Healthy trees create a "carbon sink," storing carbon as they grow and releasing it when they die. In the U.S., trees devour about 12% of the country's GHG.
Forestry projects that reduce GHG can provide marketable carbon offsets that polluters buy to help them meet their emissions targets.
Although a regulated emissions trading systems has emerged only in the European Union, the global voluntary market doubled to US$705-million in 2008.
There are three types of forestry-sequestration projects. Reforestation involves the use of fertilizer to replant trees that have been harvested; aforestation is putting trees back into land that have been cleared; and avoided deforestation, also known as REDD (reducing emissions from deforestation or degradation).
"REDD can be quite significant from a First Nations point of view because it involves not harvesting the timber in the first place," she says.
Because most boreal forests are on Crown land, title issues can be problematic.
Rosanne Van Schie, an economic development officer with Wolf Lake First Nation, says "there are different claims to title and rights that can be exercised depending on whether a treaty exists or not, and if it does, what its terms are."
Often, it is not clear who owns the trees.
"It's complicated in Canada where the legal title rests with the Crown, First Nations have aboriginal title claims and timber companies also have rights," Ms. Hendrickson says.
Ron Ezekiel of Fasken Martineau Dumoulin in Vancouver says, "I haven't seen anything from the government that speaks to how First Nations claims will be addressed in the carbon market context."
Nonetheless, things are moving along in B.C., largely because the province has set up the Pacific Carbon Trust, established in 2008 to purchase offset credits for public service organizations as well as private clients as part of B.C.'s Climate Action Plan.
"The PCT's creation means there is now a market for carbon for B.C.-based projects," says Cheryl Slusarchuk of Mc-Carthy Tetrault.
Earlier this year, the B.C. Ministry of Forests and Range issued requests for information regarding forestry offsets.
"We got 30 responses, including several from First Nations bands," says Scott Mac-Donald, the PCT's CEO.
In June, the Ministry of Forests released a draft of its proposed Forest Offset Protocol. The Protocol provides guidance to proponents preparing forestry offset projects under the B.C. Emissions Offset Regulation.

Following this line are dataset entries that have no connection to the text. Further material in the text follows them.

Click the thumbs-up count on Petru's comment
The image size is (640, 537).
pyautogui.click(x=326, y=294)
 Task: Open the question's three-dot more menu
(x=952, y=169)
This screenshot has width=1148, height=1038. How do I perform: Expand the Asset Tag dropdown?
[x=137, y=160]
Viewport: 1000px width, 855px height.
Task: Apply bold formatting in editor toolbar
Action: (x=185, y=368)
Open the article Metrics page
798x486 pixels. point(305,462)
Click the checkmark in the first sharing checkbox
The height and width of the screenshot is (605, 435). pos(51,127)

The PCT is entertaining three proposals for forestry projects, with First Nations involved in at least one of them.
"In my view, it would be a fantastic win-win situation for First Nations to share in the low-carbon economy," Mr. MacDonald says.
But quite apart from sales to PCT, it has recently become much easier for Canadian voluntary offset projects to sell to the international voluntary market.

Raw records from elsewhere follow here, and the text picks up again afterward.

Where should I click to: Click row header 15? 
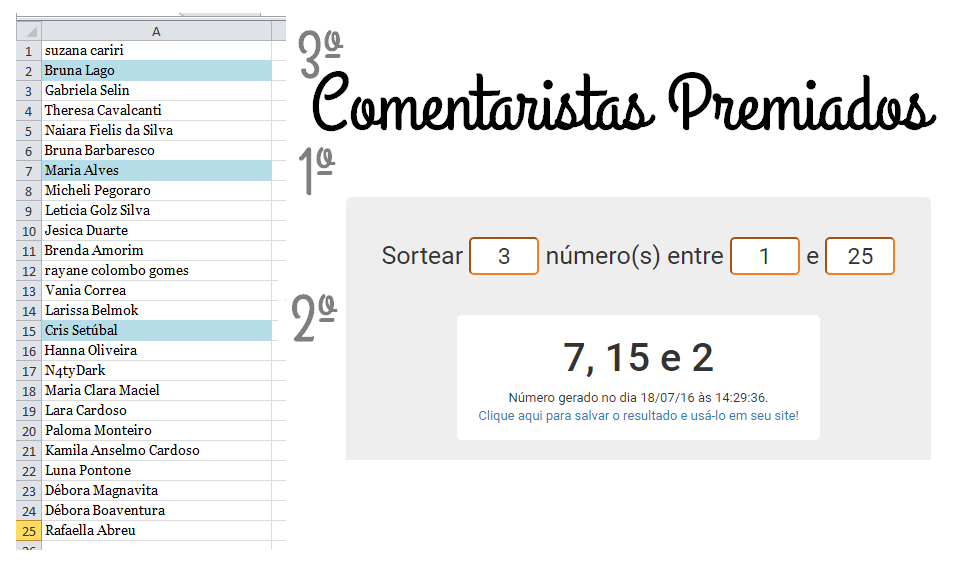pyautogui.click(x=28, y=331)
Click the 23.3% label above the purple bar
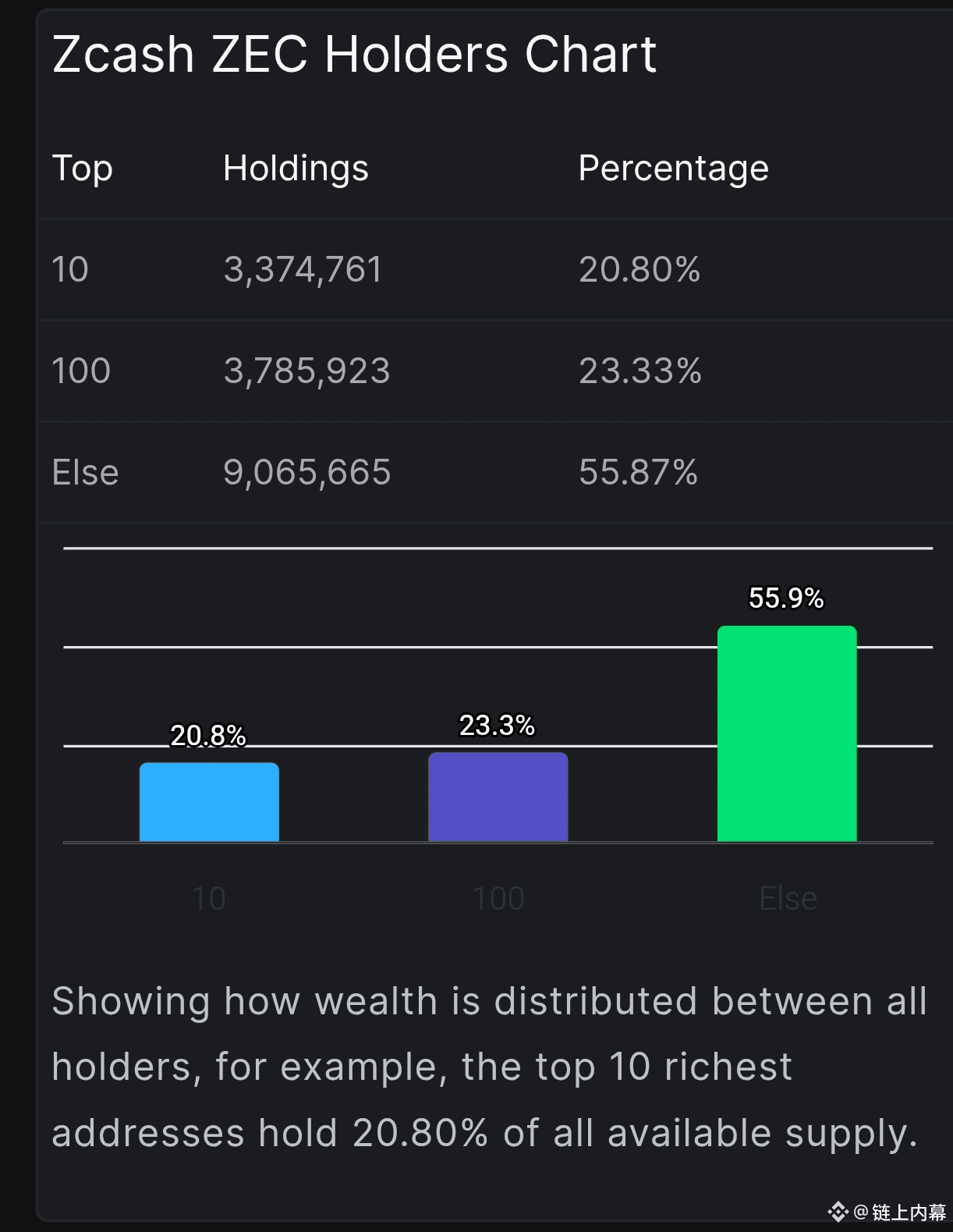 pyautogui.click(x=497, y=726)
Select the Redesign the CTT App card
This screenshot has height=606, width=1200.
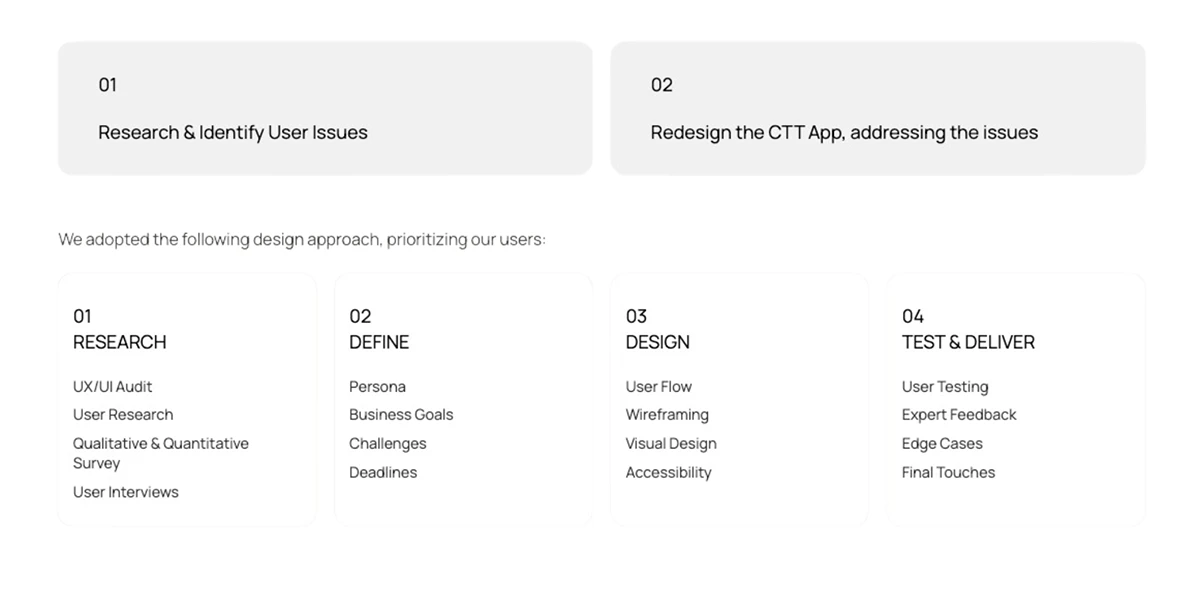878,108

In July, the Voluntary Carbon Standard Association announced that it would allow Canadian offset projects to issue internationally recognized "voluntary carbon units" without providing evidence that the Canadian government had cancelled a corresponding number of Kyoto compliance units.
"The decision will allow Canadian producers to market their products to a broader audience at a higher price," says Andrei Marcu, who led the Bennett Jones team that made the submissions to the VCSA that resulted in the change of policy.
Previously, the VCSA required evidence that Kyoto compliance had been reduced because it feared that the reduction underlying the VCUs would be double counted as part of Canada's reductions under the Protocol. But the VCSA Board concluded that the risk no longer existed as it had become evident that the Canadian government did not intend to institute a Kyotocompliant emissions reduction framework.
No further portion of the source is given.